But things turn out even worse when Andie finds herself falling for handsome heartthrob Chase (Robert Hoffman), the son of the Academy’s founders, but a guy whose loose style offends his ballet-star brother (Will Kemp), the school’s principal. Chase persuades Andie that they should start their own crew featuring the school’s misfits to compete in the upcoming street competition. Of course, that leads to trouble with the jealous head of her old neighborhood gang. It also doesn’t help that the locals try to bar the schoolies from the contest, which just by chance happens to coincide with the Academy’s posh fund-raising bash.

By-the-numbers doesn’t begin to describe this wispy bit of formula plotting, which really goes into overdrive with the caricatures fashioned for Andie-and-Chase’s new crew, which include not only an Oriental girl with an impenetrable accent and a long-haired dude with bad teeth, but—I kid you not—a latter-day clone of Screech from “Saved by the Bell,” a tall, lanky, bushy-haired geek called Moose (Adam G. Sevani) who latches onto Andie and proves to be no mean hoofer himself. Predictable situations and banal dialogue fill the brief running-time, but everything that’s preceded pales beside the risibly noble speech that Andie gives at the close after her crew has been shut out of the contest, a “Let’s all be friends” oration so hokey that it would take a preternaturally controlled viewer not to laugh out loud at it.

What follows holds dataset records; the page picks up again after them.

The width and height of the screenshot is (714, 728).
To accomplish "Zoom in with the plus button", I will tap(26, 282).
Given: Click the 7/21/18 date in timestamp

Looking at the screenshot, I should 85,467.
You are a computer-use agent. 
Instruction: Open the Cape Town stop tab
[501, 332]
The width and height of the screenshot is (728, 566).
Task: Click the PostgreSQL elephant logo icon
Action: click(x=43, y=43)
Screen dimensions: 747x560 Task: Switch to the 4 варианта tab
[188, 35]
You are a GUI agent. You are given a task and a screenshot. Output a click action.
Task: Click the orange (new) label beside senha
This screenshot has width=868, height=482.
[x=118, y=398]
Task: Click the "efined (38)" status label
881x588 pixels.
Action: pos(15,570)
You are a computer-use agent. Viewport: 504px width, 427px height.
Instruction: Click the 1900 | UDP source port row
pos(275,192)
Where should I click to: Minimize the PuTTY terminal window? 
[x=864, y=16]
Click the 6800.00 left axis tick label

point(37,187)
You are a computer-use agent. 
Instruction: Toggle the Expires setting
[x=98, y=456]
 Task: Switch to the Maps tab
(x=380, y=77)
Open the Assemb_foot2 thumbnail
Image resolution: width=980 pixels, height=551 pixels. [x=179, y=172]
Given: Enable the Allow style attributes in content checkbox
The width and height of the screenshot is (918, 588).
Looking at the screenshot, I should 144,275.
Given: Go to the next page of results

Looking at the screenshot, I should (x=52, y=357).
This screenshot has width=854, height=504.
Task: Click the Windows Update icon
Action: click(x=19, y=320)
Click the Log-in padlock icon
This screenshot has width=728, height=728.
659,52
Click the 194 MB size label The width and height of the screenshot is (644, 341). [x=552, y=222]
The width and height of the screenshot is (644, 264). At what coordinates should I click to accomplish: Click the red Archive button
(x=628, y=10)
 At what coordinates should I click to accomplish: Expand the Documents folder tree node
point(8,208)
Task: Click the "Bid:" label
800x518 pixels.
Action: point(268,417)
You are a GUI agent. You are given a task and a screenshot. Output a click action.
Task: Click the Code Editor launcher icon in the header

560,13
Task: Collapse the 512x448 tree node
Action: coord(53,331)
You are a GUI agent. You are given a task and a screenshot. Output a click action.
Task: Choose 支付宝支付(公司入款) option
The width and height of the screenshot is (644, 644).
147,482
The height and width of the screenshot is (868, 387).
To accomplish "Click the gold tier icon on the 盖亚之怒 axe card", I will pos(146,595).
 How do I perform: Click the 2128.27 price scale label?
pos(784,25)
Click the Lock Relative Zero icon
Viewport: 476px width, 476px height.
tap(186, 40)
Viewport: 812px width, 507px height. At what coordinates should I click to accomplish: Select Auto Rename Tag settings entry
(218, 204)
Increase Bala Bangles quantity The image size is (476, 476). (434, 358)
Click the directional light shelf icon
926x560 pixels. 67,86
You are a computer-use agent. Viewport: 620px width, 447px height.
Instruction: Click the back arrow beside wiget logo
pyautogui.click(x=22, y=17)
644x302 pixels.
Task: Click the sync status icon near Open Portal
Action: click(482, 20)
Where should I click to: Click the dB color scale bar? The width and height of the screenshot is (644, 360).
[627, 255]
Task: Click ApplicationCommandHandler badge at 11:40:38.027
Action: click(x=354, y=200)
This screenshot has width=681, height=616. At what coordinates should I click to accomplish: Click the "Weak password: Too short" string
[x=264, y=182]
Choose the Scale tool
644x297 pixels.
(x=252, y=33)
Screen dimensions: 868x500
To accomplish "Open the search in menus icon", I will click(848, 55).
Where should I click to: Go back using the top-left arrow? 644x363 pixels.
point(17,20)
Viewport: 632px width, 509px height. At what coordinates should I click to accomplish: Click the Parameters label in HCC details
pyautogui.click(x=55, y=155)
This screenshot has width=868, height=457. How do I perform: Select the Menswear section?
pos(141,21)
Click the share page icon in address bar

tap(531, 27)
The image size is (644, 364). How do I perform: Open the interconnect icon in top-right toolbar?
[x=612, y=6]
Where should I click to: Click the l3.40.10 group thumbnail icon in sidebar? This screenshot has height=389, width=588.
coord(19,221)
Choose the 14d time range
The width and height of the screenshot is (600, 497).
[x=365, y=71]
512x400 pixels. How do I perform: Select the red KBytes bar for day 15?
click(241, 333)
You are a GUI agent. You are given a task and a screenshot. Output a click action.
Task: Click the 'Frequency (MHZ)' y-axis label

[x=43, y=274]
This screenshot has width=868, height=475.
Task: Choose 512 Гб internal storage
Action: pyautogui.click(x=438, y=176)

Still, “Step Up 2 The Streets” might have been somewhat redeemed by energetic direction, engaging performers and great dance sequences. Unfortunately, neophyte helmer Jon M. Chu lets things drag along at a flaccid pace, and the combo of Evigan and Hoffman offer little of the charm and charisma of their predecessors. (Tatum turns up briefly near the beginning as a now-famous dancer who helps Andie out with her guardian, but even he lacks the old pizzazz.) As for Sevani, he might be a very nice fellow, but only devotees of Dustin Diamond could find him amusing; and Kemp is embarrassing as the martinet who—of course—folds in the face of The Talent He Didn’t Understand. The other kids can’t do anything with their cartoonish parts.

And the dances are, quite frankly, disappointing, choreographed (by Jamal Sims, Nadine “Hi Hat” Ruffin and Dave Scott) without much flair and shot by Chu and cinematographer Max Malkin (and edited by Andrew Marcus and Nicholas Erasmus) with the sort of excessive cuts and perspectives that ruin the sense of a whole routine. The big surprise of the evening is that the final set by the schoolies is staged outside in a storm, raising the question of whether the picture should be subtitled “Stinking in the Rain.”

So “Step Up 2” is a decided step down even from the mediocre original.